Les investisseurs sont plus exigeants et demandent plus de transparence. En effet, non seulement les investisseurs sont focalisés sur le rendement et les risques, mais sont aussi de plus en plus regardants sur l’impact qu’ont leurs investissements.  La dernière enquête d’EY[1] réalisée auprès d’investisseurs institutionnels confirme une tendance des entreprises à œuvrer pour l’amélioration de la planète, ces valeurs influençant d’ailleurs leurs décisions d’investissement. Les informations ESG n'ont donc jamais été aussi importantes pour 98% des investisseurs interrogés.

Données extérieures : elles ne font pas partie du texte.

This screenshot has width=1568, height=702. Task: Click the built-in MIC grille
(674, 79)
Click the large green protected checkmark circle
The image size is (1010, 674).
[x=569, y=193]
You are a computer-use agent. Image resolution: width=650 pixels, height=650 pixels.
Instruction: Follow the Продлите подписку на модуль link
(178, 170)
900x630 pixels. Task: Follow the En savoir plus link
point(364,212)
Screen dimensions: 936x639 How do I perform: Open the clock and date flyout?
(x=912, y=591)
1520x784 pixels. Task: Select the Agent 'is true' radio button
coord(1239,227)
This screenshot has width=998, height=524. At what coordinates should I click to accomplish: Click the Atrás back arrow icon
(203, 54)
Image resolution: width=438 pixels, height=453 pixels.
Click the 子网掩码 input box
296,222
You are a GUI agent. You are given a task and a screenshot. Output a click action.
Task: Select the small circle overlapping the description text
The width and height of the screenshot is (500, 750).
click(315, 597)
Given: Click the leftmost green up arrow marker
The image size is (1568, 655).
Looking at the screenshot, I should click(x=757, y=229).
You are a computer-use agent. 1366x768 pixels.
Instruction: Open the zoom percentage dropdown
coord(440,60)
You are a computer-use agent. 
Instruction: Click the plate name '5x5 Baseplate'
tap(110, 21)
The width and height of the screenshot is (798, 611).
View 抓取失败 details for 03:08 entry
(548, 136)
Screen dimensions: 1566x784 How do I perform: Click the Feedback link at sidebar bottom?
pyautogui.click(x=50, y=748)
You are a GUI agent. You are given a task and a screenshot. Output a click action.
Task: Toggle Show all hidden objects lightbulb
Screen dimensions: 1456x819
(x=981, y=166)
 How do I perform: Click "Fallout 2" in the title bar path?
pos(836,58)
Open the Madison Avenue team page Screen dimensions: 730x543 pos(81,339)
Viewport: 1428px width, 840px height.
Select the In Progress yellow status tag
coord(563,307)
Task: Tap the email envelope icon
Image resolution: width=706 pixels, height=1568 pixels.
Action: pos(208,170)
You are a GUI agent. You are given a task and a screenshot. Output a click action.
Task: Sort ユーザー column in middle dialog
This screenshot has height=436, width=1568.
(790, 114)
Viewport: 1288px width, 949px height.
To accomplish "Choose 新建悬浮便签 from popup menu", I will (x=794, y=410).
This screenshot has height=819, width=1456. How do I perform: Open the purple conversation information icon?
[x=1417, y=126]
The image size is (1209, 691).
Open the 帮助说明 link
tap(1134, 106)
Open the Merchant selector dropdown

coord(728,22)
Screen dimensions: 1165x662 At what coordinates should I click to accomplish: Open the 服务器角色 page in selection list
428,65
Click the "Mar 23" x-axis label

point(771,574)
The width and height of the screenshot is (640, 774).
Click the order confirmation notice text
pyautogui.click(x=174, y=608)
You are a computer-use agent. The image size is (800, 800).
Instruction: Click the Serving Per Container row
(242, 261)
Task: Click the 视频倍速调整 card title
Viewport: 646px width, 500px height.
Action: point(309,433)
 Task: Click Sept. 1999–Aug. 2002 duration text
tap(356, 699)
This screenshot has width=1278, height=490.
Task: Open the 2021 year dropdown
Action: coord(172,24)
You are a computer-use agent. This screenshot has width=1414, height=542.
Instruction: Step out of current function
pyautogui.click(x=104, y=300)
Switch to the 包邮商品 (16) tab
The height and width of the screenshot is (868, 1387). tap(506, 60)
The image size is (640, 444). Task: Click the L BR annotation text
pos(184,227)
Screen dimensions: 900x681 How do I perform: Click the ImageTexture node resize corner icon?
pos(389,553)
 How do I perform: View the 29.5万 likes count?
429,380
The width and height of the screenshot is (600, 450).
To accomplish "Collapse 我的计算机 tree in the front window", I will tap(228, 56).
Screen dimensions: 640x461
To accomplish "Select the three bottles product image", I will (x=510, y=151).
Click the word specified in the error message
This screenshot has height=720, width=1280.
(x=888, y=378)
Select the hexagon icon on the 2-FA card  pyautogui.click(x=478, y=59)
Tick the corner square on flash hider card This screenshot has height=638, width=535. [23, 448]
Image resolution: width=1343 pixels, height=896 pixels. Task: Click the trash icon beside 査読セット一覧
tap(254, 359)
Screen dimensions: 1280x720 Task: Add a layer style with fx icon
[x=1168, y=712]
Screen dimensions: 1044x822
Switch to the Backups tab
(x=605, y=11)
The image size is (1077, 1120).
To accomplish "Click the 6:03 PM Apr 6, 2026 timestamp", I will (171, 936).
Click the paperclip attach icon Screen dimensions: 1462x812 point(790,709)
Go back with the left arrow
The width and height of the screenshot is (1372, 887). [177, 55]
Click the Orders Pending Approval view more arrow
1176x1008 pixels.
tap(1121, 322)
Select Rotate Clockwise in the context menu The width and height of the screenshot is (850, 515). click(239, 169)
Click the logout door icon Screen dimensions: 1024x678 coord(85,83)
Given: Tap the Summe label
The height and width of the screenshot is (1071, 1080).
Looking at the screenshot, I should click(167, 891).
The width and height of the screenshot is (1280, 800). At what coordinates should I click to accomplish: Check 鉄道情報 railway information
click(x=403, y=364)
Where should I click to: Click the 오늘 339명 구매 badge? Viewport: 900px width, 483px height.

Par ailleurs, l’Union européenne, avec le support de sa Task Force dédiée au Climate-related Financial Disclosures et l’appui du Technical Expert Group on Sustainable Finance, dévoile un agenda réglementaire ambitieux visant à imposer une certaine trajectoire carbone de l’économie. En découlent des règlements qui couvrent notamment la transparence et la classification des produits. Par exemple, le règlement européen sur la taxonomie de juin 2020 facilite la compréhension des investisseurs sur les activités considérées comme environnementalement et socialement durables. L’absence de langage commun sur ce qu’est une activité durable était un frein à l’orientation des flux financiers vers des activités économiques durables.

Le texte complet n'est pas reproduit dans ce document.